Задание. Перепишите строки всех записей, заменив «center point» на «midpoint» и ничего больше не меняя. Изображения в ответ не включайте.

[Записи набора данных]
● ● ● ●

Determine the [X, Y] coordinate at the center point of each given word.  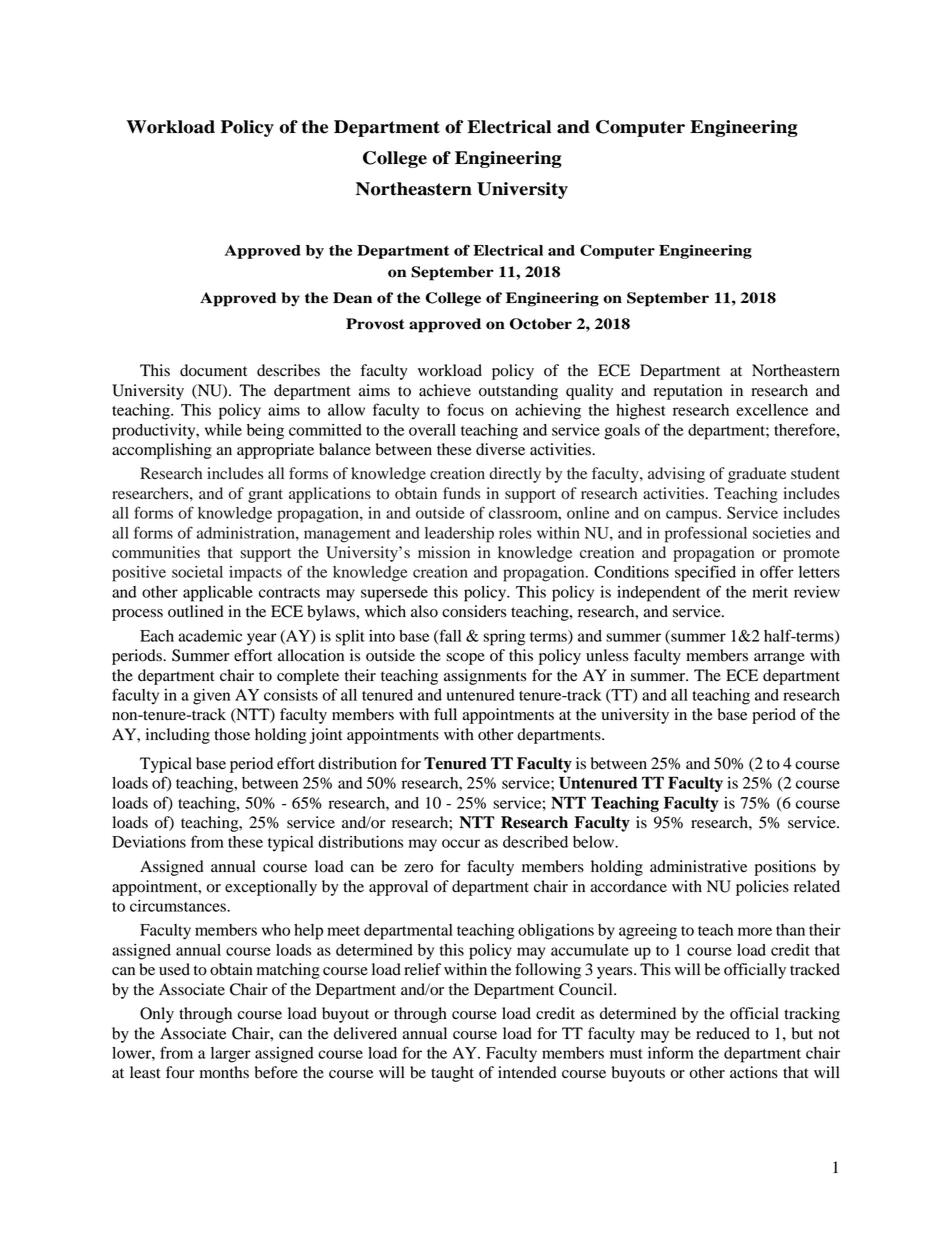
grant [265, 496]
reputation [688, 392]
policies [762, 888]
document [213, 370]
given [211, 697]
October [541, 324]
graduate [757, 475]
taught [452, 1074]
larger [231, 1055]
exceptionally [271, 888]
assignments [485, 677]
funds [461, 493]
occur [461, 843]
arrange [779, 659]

● ● ● ●

Решение задачи.
Determine the [X, Y] coordinate at the midpoint of each given word.  
grant [265, 496]
reputation [688, 392]
policies [762, 888]
document [213, 370]
given [211, 697]
October [541, 324]
graduate [757, 475]
taught [452, 1074]
larger [231, 1055]
exceptionally [271, 888]
assignments [485, 677]
funds [461, 493]
occur [461, 843]
arrange [779, 659]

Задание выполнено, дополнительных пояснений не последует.